:: WHAT THIS TASK INVOLVES ::
An exact copy is required of the lines running from the one that contains "Given: Click the" to the end of the material, both ends included, with pictures omitted.

Start of Block

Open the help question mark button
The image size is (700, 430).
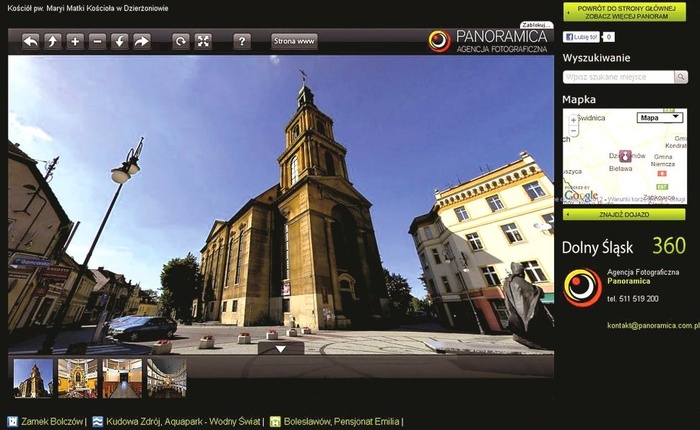242,41
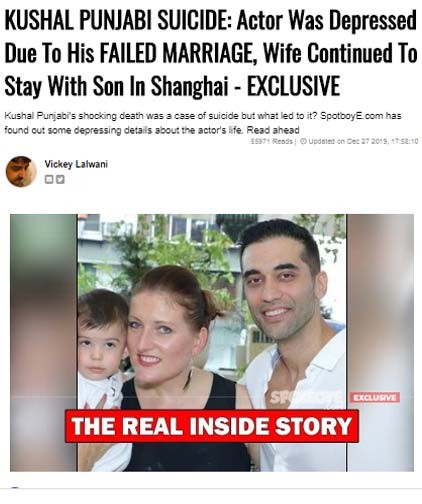Click the article summary paragraph text

(x=203, y=123)
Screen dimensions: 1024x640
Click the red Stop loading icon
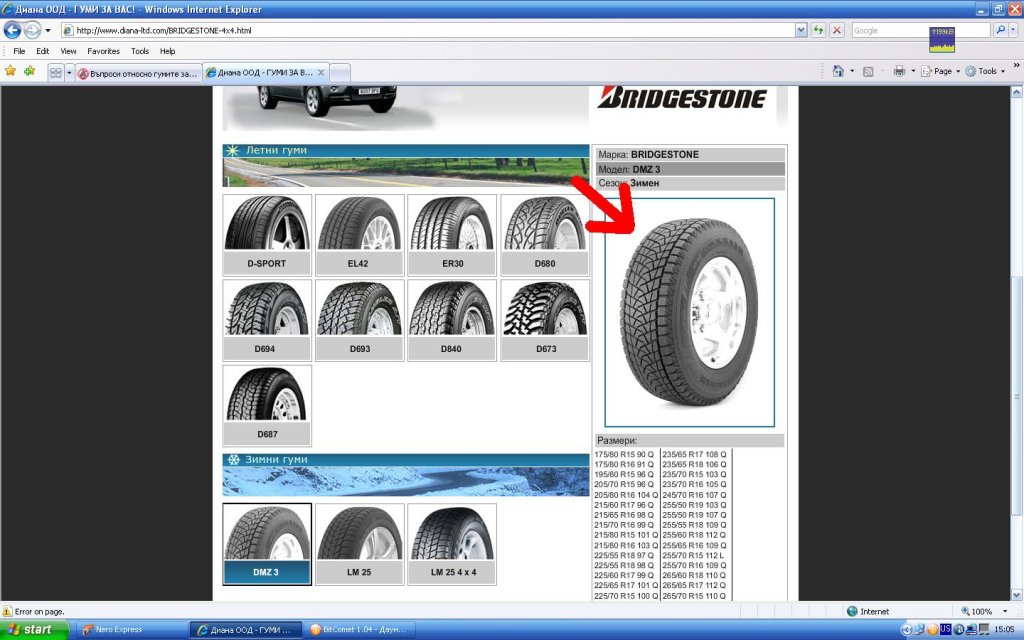[x=837, y=30]
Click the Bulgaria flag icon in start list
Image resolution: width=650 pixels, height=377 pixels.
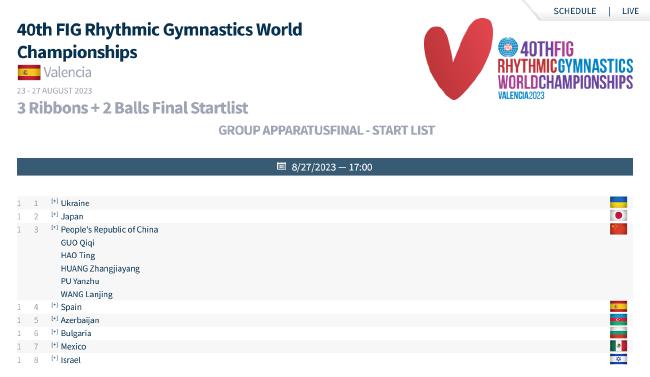pos(618,333)
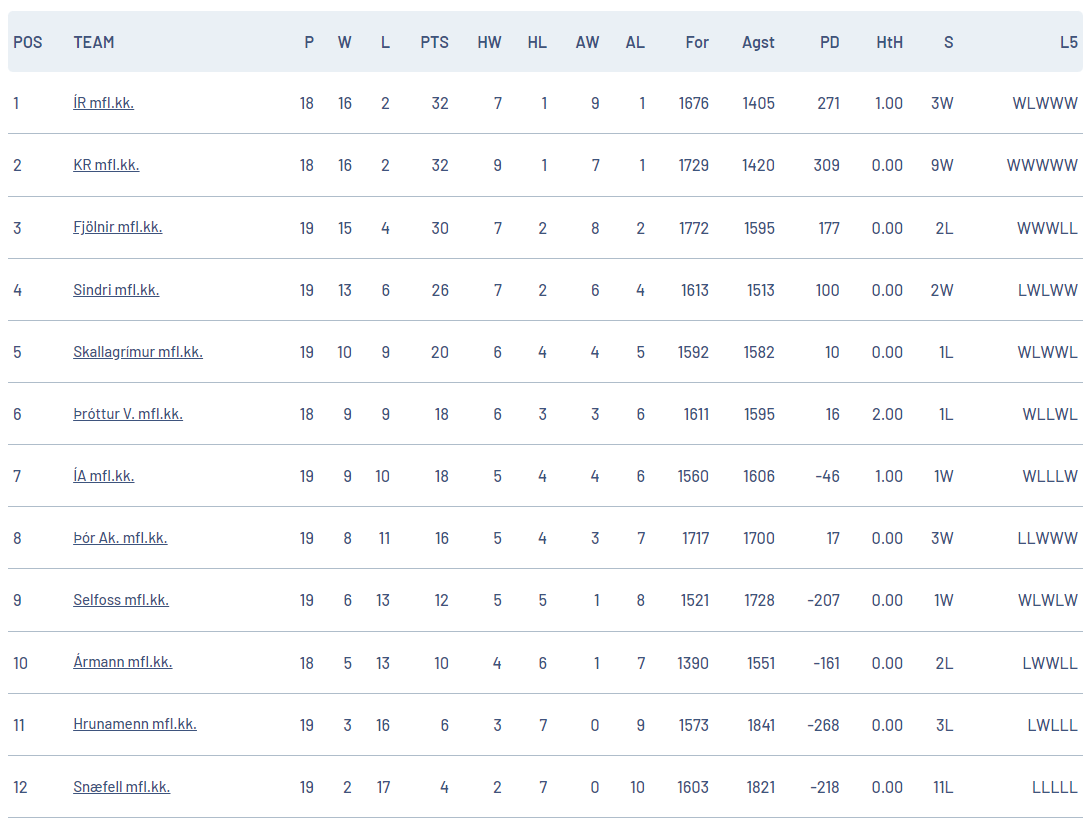1091x826 pixels.
Task: Select the HtH column header
Action: click(x=889, y=42)
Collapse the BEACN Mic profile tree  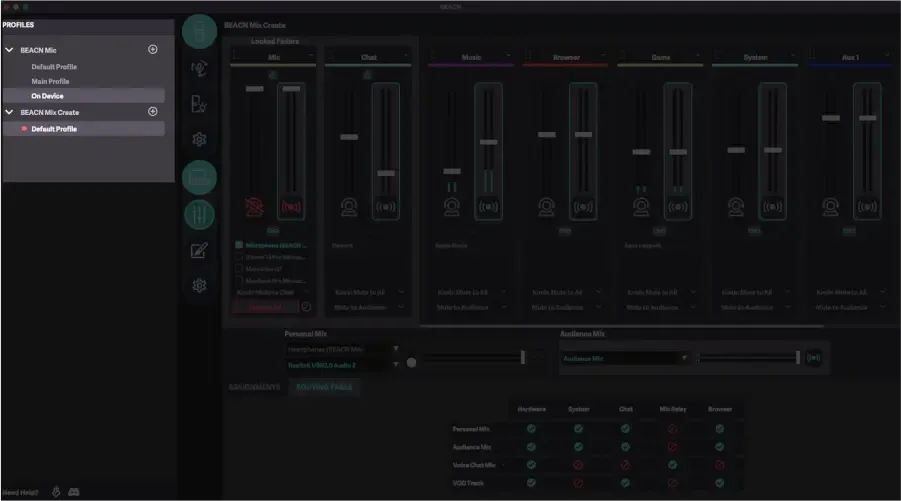coord(10,49)
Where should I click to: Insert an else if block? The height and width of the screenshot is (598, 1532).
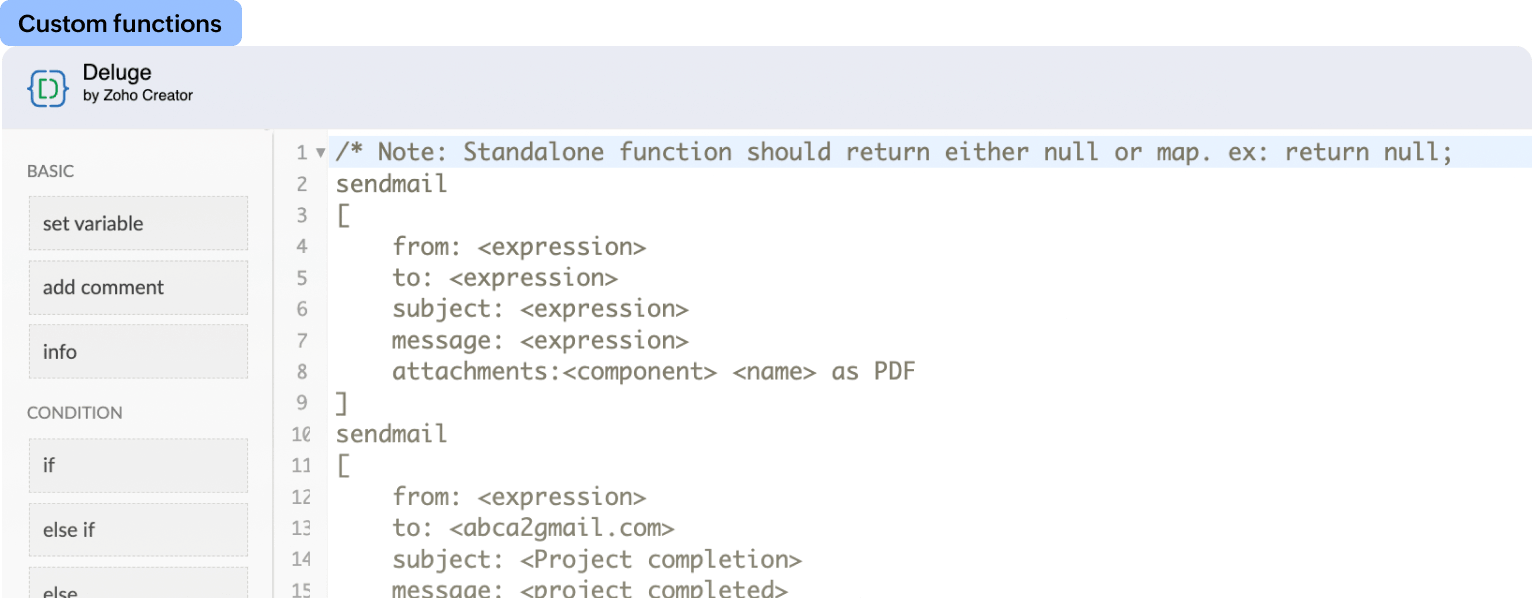click(138, 530)
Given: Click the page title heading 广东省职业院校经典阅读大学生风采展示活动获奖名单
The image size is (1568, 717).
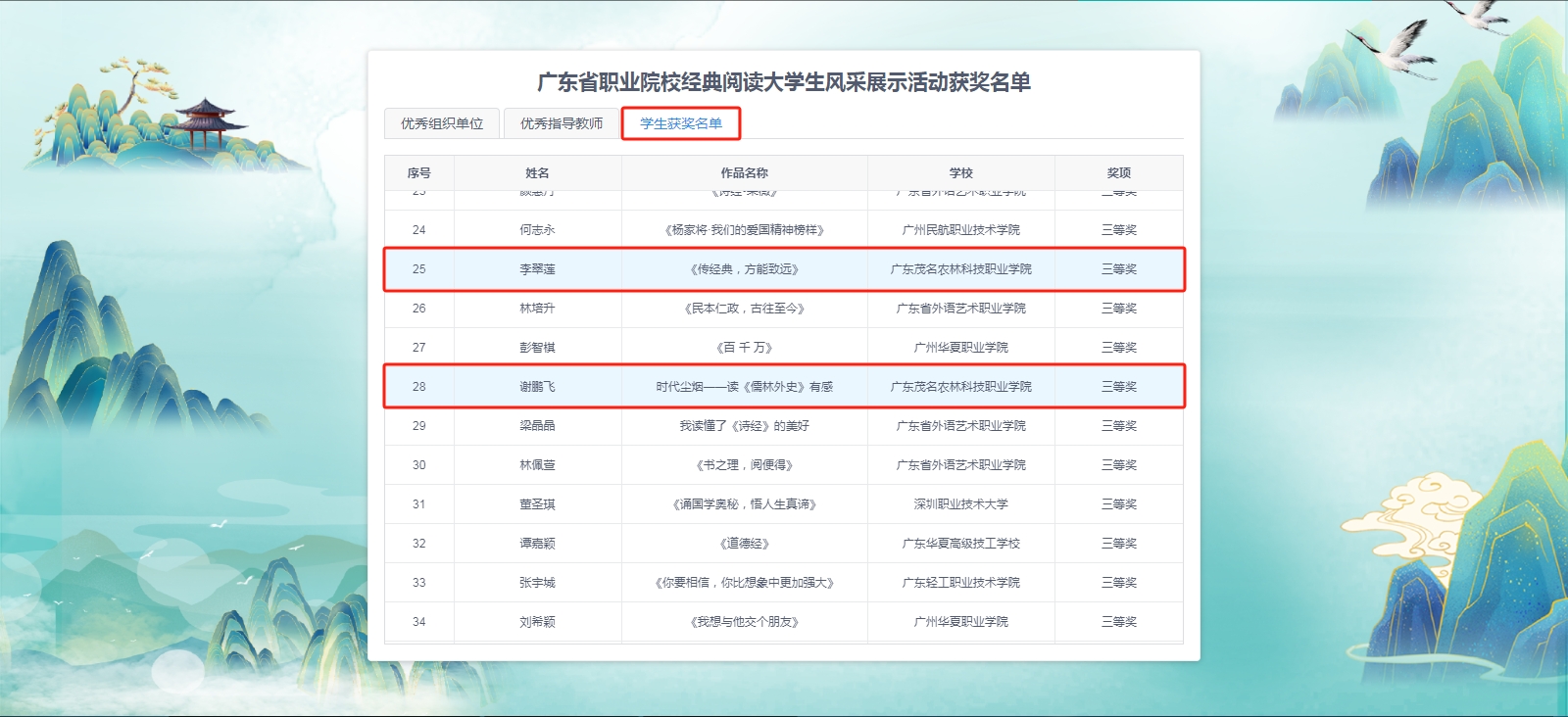Looking at the screenshot, I should click(x=783, y=82).
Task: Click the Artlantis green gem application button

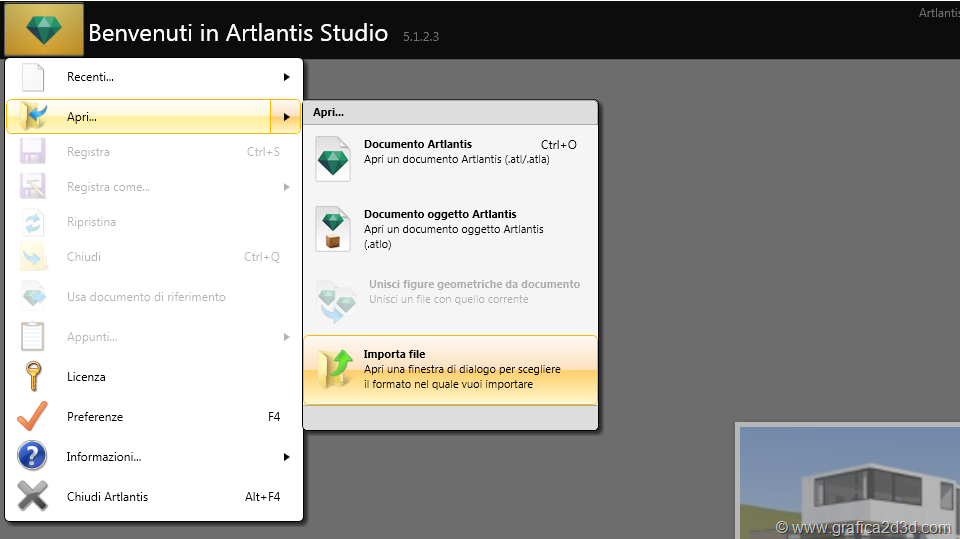Action: (x=43, y=30)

End of Block

:: ANSWER TO THIS PROBLEM ::
Given: Click the page title heading 广东省职业院校经典阅读大学生风采展示活动获奖名单
The image size is (1568, 717).
Looking at the screenshot, I should click(x=783, y=82).
Task: Click the Artlantis green gem application button

Action: (x=43, y=30)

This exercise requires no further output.